*Provided passage:*

________________________________________

Computer Chronicles Revisited 4 — Singer Link and SOM


Normally, The Computer Chronicles highlighted consumer software and hardware. Stewart Cheifet often described his role as doing the legwork on behalf of the viewer so they knew what products to buy. This particular episode, however, goes in a somewhat different direction. The subject is simulator software, but aside from the opening host segment, the episode is largely devoted to proprietary software used in non-consumer applications.

Flight Simulators – Computer Game vs. Training Tool

Cheifet and Gary Kildall opened the episode by playing Microsoft Flight Simulator 1.0 on an IBM Personal Computer. Cheifet noted this was a good example of how you could use a computer to simulate real-world situations. Foreshadowing one of the episode’s guests, Cheifet added that simulation software could also be used in architecture and urban design. Cheifet asked Kildall that given everything a computer does is essentially a simulation, what do we mean by “computer simulations.” Kildall replied that it’s about generating scenes or a situation that someone wants to experience, which requires graphics and a lot of computing power. But it’s ultimately less expensive to do than the real thing. For example, it’s cheaper to run a simulation of a 747 landing than to land an actual plane.

Stewart Cheifet and Gary Kildall with an IBM PC running ‘Microsoft Flight Simulator’.

________________________________________

*Dataset excerpt:*

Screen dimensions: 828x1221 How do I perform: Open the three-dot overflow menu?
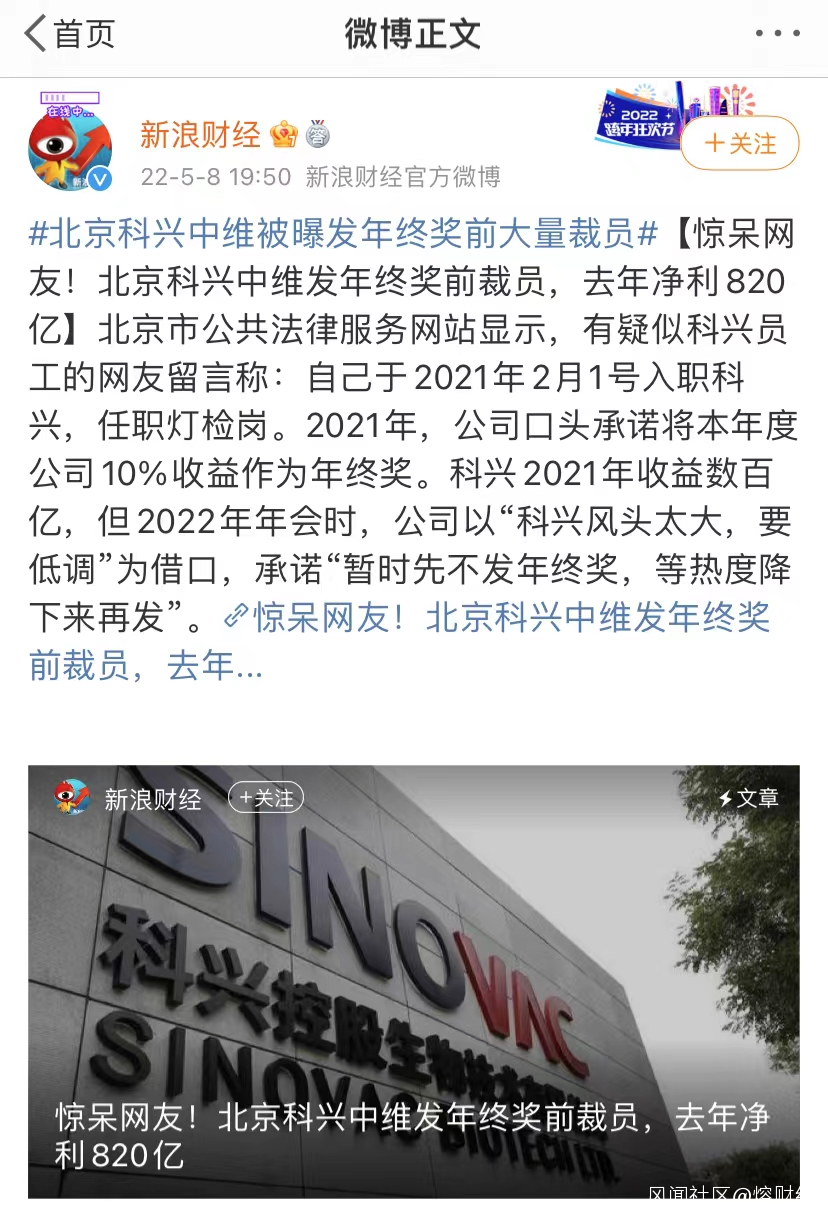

________________________________________

*Tasks to complete:*
1 - Answer these questions from the Computer Chronicles piece.
(a) Apart from the opening host segment, what is the episode largely devoted to?
(b) What software and computer did Cheifet and Kildall use to open the episode?
(c) What example did Kildall give of a simulation costing less than the real thing?
2 - Duplicate the Computer Chronicles piece from "Flight Simulators –" up to and including "an actual plane.".
Rely only on the Computer Chronicles piece and on no outside knowledge.

*Answers to the exercises:*
1 -
(a) Proprietary software used in non-consumer applications.
(b) Microsoft Flight Simulator 1.0 on an IBM Personal Computer.
(c) Running a simulation of a 747 landing is cheaper than landing an actual plane.

2 -
Flight Simulators – Computer Game vs. Training Tool

Cheifet and Gary Kildall opened the episode by playing Microsoft Flight Simulator 1.0 on an IBM Personal Computer. Cheifet noted this was a good example of how you could use a computer to simulate real-world situations. Foreshadowing one of the episode’s guests, Cheifet added that simulation software could also be used in architecture and urban design. Cheifet asked Kildall that given everything a computer does is essentially a simulation, what do we mean by “computer simulations.” Kildall replied that it’s about generating scenes or a situation that someone wants to experience, which requires graphics and a lot of computing power. But it’s ultimately less expensive to do than the real thing. For example, it’s cheaper to run a simulation of a 747 landing than to land an actual plane.